En cualquier momento pueden detectar tus figuras, así que es mejor bajarte de la silla y quedarte en un extremo de la ventana. La calle es una ancha sombra donde distingues con dificultad algunas formas, crees ver personas esperando refugiadas bajo el borde del techo.
Te quedas observando si hacen algún movimiento. Deseas que la abuela no te llame para estar de nuevo junto a la vela encendida. Oyes las pequeñas ramas del ciruelo que caen sobre el techo. El viento llena la casa de crujidos. De pronto la habitación quedó a oscuras. El abuelo profirió un insulto y reclamó que la llama se encendiera otra vez. Pero la abuela tardaba demasiado en reaccionar. Recordaste que ella no había salido en todo el día y a ti no te había mandado a comprar nada. En medio de la oscuridad no podías moverte, no sabías por dónde ir sin tropezar con las patas de las sillas. Oíste los pasos menudos de la abuela saliendo del cuarto mientras el abuelo exigía con impaciencia que encendiera la llama. Parecía que ella buscaba en la cocina algo con qué encenderla, sin embargo al regresar se instaló en el lado opuesto y dijo que se le olvidó comprar más fósforos. Un ruido espantoso te asustó: las piezas de la radio rodaron por el piso.
Después de esto el abuelo se fue a su cuarto murmurando frases que no quieres escuchar. Mueves tus manos como si formaras las figuras del perro y la del conejo alternativamente imaginando cómo serían el tamaño y la perfección de sus contornos.
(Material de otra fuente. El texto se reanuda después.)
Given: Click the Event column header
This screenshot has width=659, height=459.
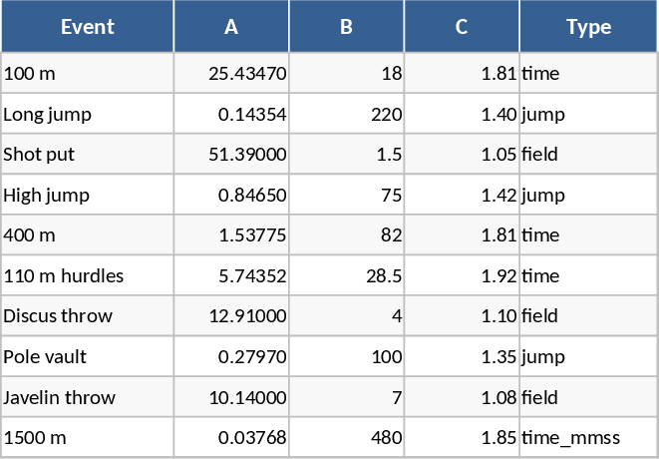Looking at the screenshot, I should coord(87,27).
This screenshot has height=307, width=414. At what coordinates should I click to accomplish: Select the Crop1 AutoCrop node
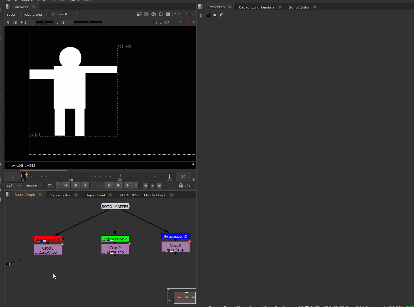coord(48,250)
Creíste que si hubiera alguna luz podrías crear figuras enormes en medio de la cortina de la ventana ahora que el abuelo no estaba cerca. Pero casi de inmediato la luz eléctrica regresó; la habitación cambió de aspecto. Veías la cortina iluminada sin posibilidad de proyectar ninguna figura allí. Quizás la próxima vez el conejo no te quede bien. Estás seguro de que ahora te mandarán a algún quehacer, en cualquier momento oirás la orden, llevarás la vela apagada a su lugar, o recogerás los trozos de la radio, o te mandarán al baño a prepararte para otra noche de sueño. En la cama te dejarás caer derrotado, entregado a otras figuras que se aparecerán sin que las formes: rostros con bigote, piezas de la radio, el abuelo gesticulando. Sabes que sus impresiones no te abandonarán en el día, durante el cual no podrás responder con tus propias figuras. Pedirás silenciosamente que la noche traiga a San Pedro un nuevo apagón.